- **Selected text**

I know after I read Verity that I said I probably wasn't going to read another one of Hoover's books, but here we are. I ended up caving out of curiosity about the movie showing at Book Bonanza that I was too tired to attend. One thing I feel I should mention: I don't believe the words "domestic violence" or "abuse" were ever used in any of Colleen Hoover and Blake Lively's on-stage movie marketing. Maybe it was assumed audience members would likely already know about that aspect, or maybe Hoover was still thinking of it as some kind of spoiler. I feel like it should have been mentioned more directly.
Anyway, I generally liked Lily but felt that she had a somewhat simplistic way of viewing the world. For some reason she seemed to equate "donates to charity" with "is a good person" - this came up often enough that it kind of irked me.

- **Provided material**
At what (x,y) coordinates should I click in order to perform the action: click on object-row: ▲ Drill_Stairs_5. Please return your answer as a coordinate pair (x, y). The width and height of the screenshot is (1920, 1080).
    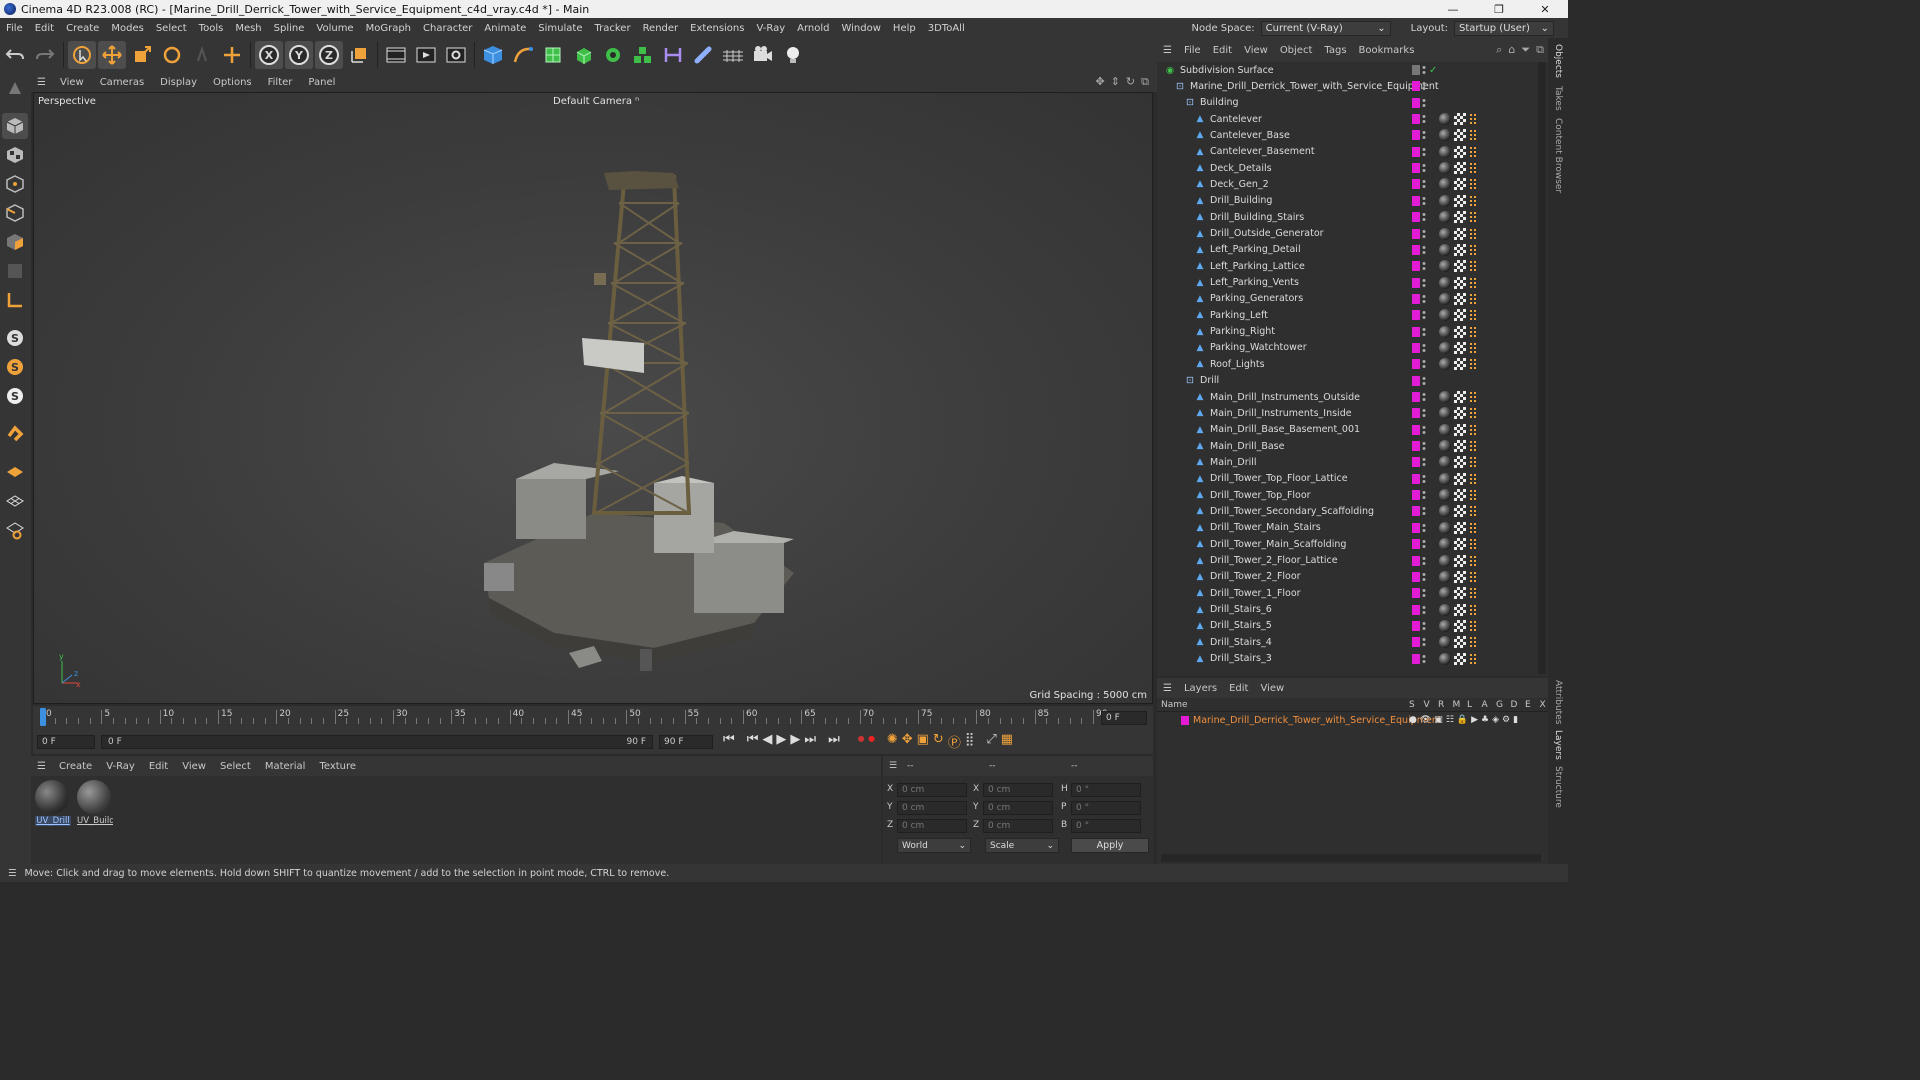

- **Task details**
Carry on the Colleen Hoover book review from its final sentence, keeping the reviewer's first-person voice.

- **Final answer**
I know that Hoover wanted to look at the complexities of domestic violence and the reasons why women might choose to stay with men who abused them, but I feel like even here it was treated in a relatively simplistic way. Basically, Lily loved Ryle, and it's not like he drank like her father, or tried to trap and isolate her. That makes him a good guy who just occasionally does bad things, right? (That's sarcasm, by the way.)
The ending pissed me off. It was presented like Lily was breaking the cycle of abuse, but the end result was that Ryle was still a part of her life. Reading the description for the next book made me even more upset with the way this one ended.
Extras:
A note by the author in which she discusses the inspiration for this book.